Set problem
Return each line of the material below verbatim, leaving out the pictures.

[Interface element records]
■ ■ ■ ■

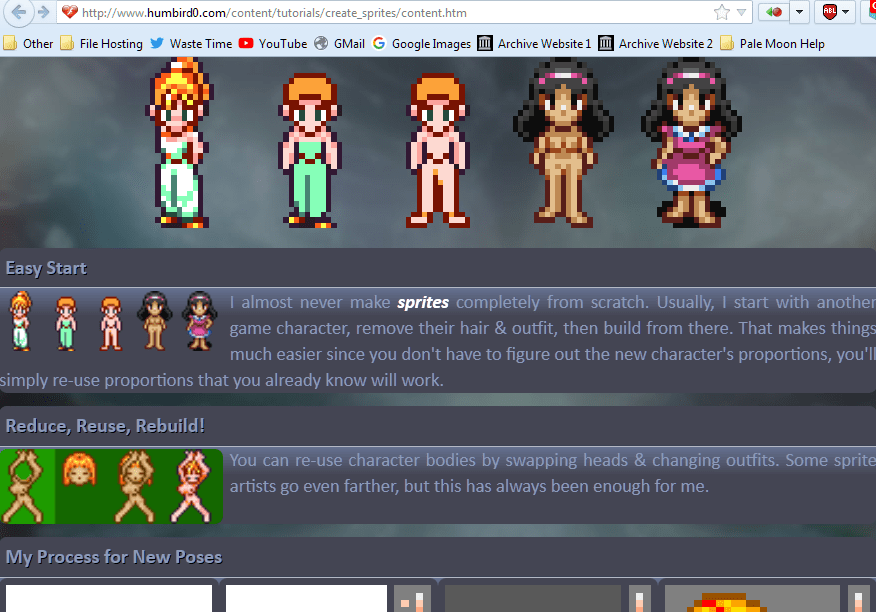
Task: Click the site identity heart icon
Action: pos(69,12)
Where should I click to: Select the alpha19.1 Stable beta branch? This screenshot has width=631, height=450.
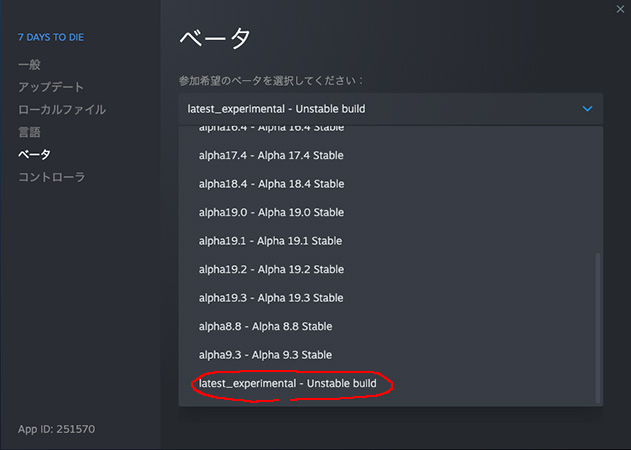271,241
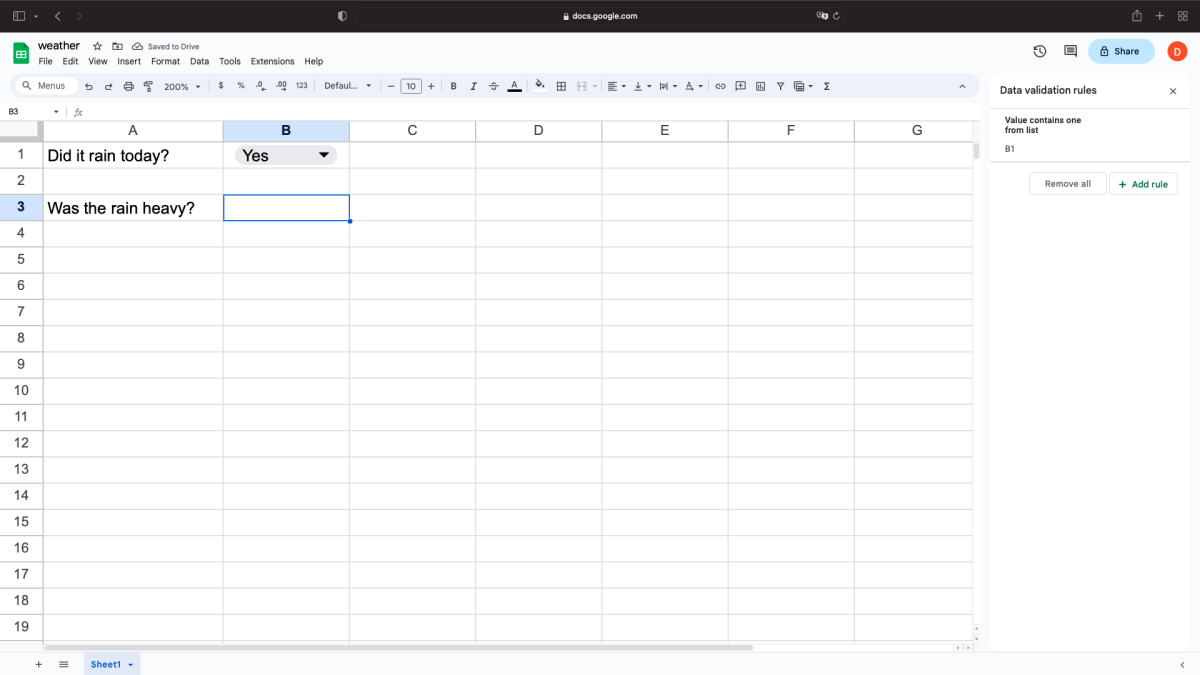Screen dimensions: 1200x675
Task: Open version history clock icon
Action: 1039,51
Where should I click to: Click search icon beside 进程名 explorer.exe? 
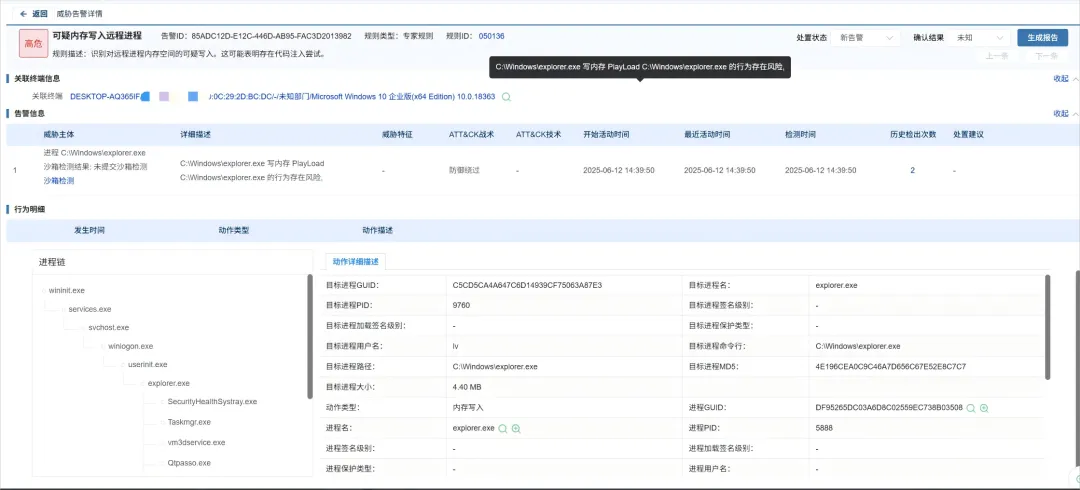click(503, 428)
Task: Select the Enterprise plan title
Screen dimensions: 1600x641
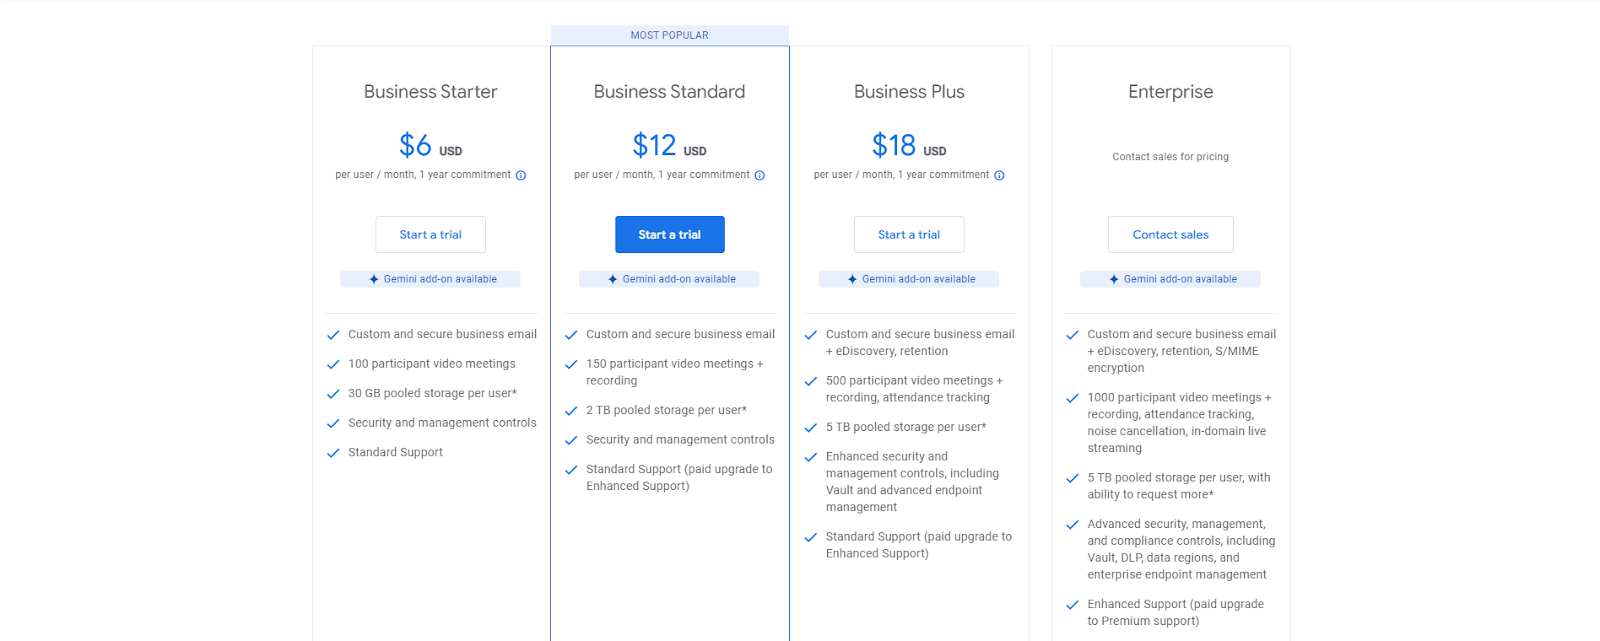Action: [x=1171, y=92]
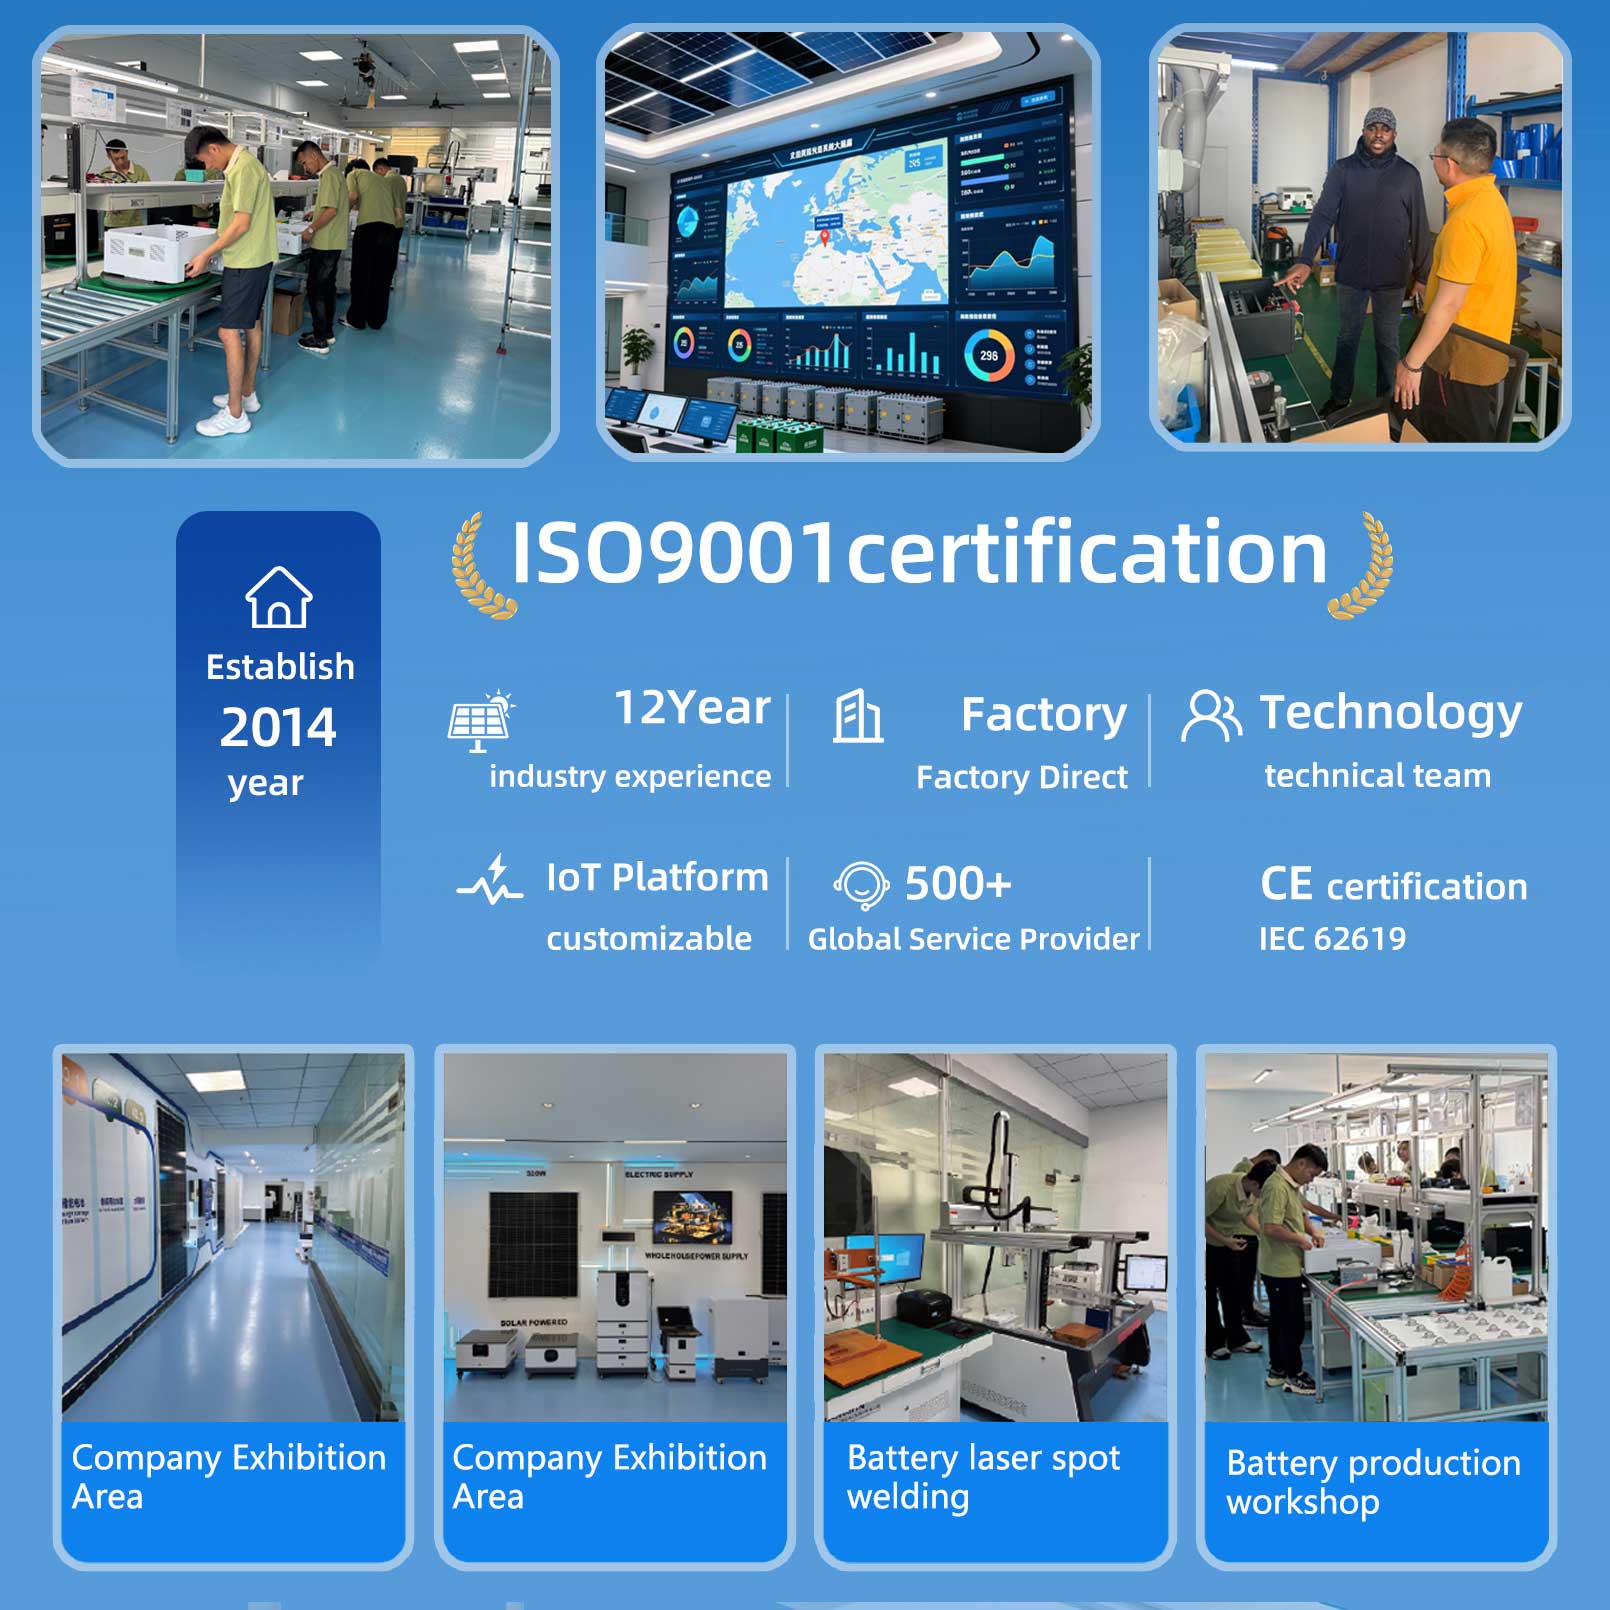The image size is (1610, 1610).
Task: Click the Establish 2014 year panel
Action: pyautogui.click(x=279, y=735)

■ ■ ■ ■

Reply to the task
Task: Click the site identity heart icon
Action: pos(69,12)
Where should I click to: Select the alpha19.1 Stable beta branch? This screenshot has width=631, height=450.
271,241
Screen dimensions: 1200x675
Task: Open version history clock icon
Action: 1039,51
Where should I click to: Click search icon beside 进程名 explorer.exe? 
click(503, 428)
Task: Select the Enterprise plan title
Screen dimensions: 1600x641
Action: [x=1171, y=92]
The image size is (1610, 1610).
Task: Click the Establish 2014 year panel
Action: pyautogui.click(x=279, y=735)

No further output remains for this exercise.